* _Task directions_
Going through the data below, tally every line where the string "Sort" occurs, then give only the tally.

* _Extracted records_
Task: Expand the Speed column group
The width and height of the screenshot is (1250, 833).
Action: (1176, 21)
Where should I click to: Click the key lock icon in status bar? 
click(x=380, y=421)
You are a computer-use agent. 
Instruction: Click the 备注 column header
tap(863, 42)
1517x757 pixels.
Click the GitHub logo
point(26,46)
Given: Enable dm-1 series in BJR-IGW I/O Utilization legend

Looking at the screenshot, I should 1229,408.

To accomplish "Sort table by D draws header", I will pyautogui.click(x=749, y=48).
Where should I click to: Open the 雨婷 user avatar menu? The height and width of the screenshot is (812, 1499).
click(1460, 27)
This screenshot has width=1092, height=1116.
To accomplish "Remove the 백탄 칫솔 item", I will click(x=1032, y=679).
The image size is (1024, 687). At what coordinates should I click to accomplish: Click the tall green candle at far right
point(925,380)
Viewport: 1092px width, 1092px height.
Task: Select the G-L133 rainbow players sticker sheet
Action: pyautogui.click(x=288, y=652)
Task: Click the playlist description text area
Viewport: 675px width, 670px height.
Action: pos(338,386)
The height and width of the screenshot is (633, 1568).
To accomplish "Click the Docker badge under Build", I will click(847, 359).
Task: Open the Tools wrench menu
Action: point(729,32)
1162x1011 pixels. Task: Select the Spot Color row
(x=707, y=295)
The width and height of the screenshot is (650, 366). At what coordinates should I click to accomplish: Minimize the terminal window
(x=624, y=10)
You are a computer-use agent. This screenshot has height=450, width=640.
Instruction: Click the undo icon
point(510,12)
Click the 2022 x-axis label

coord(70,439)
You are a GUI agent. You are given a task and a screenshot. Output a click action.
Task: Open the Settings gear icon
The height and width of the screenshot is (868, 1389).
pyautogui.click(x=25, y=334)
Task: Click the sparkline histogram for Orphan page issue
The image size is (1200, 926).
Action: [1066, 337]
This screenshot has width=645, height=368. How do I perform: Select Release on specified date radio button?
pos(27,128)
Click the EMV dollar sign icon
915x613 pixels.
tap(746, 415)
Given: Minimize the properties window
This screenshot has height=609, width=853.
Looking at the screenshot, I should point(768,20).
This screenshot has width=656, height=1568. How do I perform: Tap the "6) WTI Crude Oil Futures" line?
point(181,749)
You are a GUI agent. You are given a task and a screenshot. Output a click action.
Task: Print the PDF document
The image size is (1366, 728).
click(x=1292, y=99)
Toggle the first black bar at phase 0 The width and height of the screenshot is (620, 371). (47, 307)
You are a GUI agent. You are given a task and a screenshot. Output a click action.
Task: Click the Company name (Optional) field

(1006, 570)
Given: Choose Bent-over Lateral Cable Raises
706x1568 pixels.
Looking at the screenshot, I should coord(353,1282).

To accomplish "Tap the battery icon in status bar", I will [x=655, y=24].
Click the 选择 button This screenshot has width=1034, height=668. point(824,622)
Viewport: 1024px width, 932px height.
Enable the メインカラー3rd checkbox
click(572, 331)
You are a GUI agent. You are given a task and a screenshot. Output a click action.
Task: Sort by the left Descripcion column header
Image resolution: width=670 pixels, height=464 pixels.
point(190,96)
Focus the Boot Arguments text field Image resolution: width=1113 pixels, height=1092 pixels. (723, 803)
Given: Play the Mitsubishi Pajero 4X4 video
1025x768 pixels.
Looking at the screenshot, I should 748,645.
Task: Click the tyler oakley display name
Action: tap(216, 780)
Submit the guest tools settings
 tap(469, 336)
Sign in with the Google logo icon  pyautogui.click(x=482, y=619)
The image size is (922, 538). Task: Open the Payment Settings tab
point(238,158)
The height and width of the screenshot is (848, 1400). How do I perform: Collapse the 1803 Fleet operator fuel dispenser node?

* _Exercise result_
2